**TEXTO DE LECTURA**
============

Miro una hoja de papel
y veo un mundo. Mi mundo. Ya sea blanca o esté plagada de pequeños cuadrados
azules, en ella veo reflejadas las cosas más peregrinas y dispares: desde
unicornios, notas musicales o vestidos de princesa, hasta lagrimas que
contienen mis más secretos agobios.
Al principio son algo
abstracto, algo volátil, y parece que al cerrar el cuaderno van a desaparecer,
se las va a llevar el viento como a las palabras no plasmadas… Pero pronto mi
mano agarra el bolígrafo y comienza a escribir, sin previo aviso e
inconscientemente, hasta que todas aquellas ideas etéreas van tomando cuerpo en
forma de letras de tinta azul.
La imaginación me
desborda, los conceptos se me agolpan en la cabeza, cuando poco antes estaban
más que escondidos, reticentes a salir. Palaras que no era consciente de que
sabia, o incluso que no era consciente de que existían, afloran poco a poco
para aportar su granito de arena y aclarar las formas que mi mente ha creado
sobre la hoja.
Las manos me duelen, me
clavo las uñas de la fuerza con la que agarro el bolígrafo, los brazos se me
entumecen, pero no puedo parar, no debo… Tengo miedo de que esas imágenes cada
vez más nítidas desaparezcan de mi cabeza, y de que las muchas palabras antes
desconocidas que me han sido reveladas vuelvan a su lugar de origen, sea cual
sea éste.
Lentamente, las ideas
quedan vertidas sobre el papel, como quien derrama un bote de tinta indeleble
encima de una camisa blanca: dejan una marca que ya nadie podrá borrar.
Mis unicornios ya tienen
ese perlado cuerno; mis vestidos, telas suaves y ligeras; mis notas musicales,
unidas por fin, tienen una armonía para materializarse; y mis angustias ya lo
son un poco menos, porque comparto su peso con el papel que ahora las alberga.
Mi mano derecha redice
la velocidad y la fuerza con la que agarra el bolígrafo. Ya no está ansiosa por
plasmar nada, porque el grifo se ha cerrado. Nuevas y lustrosas ideas,
renovadas, ocupan mi cerebro, pero no tienen ganas de salir. Están latentes
porque saben que el turno de ahora se ha acabado, pero no están rabiosas porque
también son conscientes de que tarde o temprano tendrán su momento de gloria,
al igual que sus compañeras, que, ya plasmadas, tienen lo único que les faltaba
cuando estaban en su forma etérea: una forma material.

============

**LÍNEAS MOSTRADAS**

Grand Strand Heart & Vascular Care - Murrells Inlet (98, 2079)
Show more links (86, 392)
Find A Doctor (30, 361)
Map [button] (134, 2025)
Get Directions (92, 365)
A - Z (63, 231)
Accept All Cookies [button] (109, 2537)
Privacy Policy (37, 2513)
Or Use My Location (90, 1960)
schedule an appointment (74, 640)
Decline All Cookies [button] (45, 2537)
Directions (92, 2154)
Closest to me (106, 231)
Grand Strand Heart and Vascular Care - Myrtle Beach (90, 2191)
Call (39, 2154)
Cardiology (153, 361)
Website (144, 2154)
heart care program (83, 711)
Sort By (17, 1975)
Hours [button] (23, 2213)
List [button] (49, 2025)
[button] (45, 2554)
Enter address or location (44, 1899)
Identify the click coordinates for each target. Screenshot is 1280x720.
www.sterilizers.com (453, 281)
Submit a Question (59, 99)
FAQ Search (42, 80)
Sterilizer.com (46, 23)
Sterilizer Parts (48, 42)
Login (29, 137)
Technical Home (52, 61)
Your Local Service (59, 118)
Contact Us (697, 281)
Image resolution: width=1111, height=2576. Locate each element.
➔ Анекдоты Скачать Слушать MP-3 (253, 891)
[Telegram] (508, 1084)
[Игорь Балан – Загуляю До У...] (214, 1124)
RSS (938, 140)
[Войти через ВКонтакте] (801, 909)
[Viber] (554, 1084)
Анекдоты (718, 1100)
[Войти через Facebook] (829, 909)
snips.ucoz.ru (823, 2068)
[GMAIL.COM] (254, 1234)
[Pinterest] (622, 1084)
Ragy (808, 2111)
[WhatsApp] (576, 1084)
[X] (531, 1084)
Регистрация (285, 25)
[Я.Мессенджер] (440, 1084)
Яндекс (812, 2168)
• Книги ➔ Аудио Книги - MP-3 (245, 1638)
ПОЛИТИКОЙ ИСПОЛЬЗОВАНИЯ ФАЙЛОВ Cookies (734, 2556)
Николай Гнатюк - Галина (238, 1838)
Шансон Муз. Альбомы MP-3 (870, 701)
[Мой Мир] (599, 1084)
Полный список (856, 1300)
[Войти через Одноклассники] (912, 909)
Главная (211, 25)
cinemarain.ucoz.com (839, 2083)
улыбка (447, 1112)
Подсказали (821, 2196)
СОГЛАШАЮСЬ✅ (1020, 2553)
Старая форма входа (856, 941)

============

**TAREA PROPUESTA**
Copia sin ningún cambio el pasaje del texto sobre la escritura en una hoja de papel que va desde "Al principio son" hasta "sobre la hoja.".

**RESPUESTA A CONTINUACIÓN**
Al principio son algo
abstracto, algo volátil, y parece que al cerrar el cuaderno van a desaparecer,
se las va a llevar el viento como a las palabras no plasmadas… Pero pronto mi
mano agarra el bolígrafo y comienza a escribir, sin previo aviso e
inconscientemente, hasta que todas aquellas ideas etéreas van tomando cuerpo en
forma de letras de tinta azul.
La imaginación me
desborda, los conceptos se me agolpan en la cabeza, cuando poco antes estaban
más que escondidos, reticentes a salir. Palaras que no era consciente de que
sabia, o incluso que no era consciente de que existían, afloran poco a poco
para aportar su granito de arena y aclarar las formas que mi mente ha creado
sobre la hoja.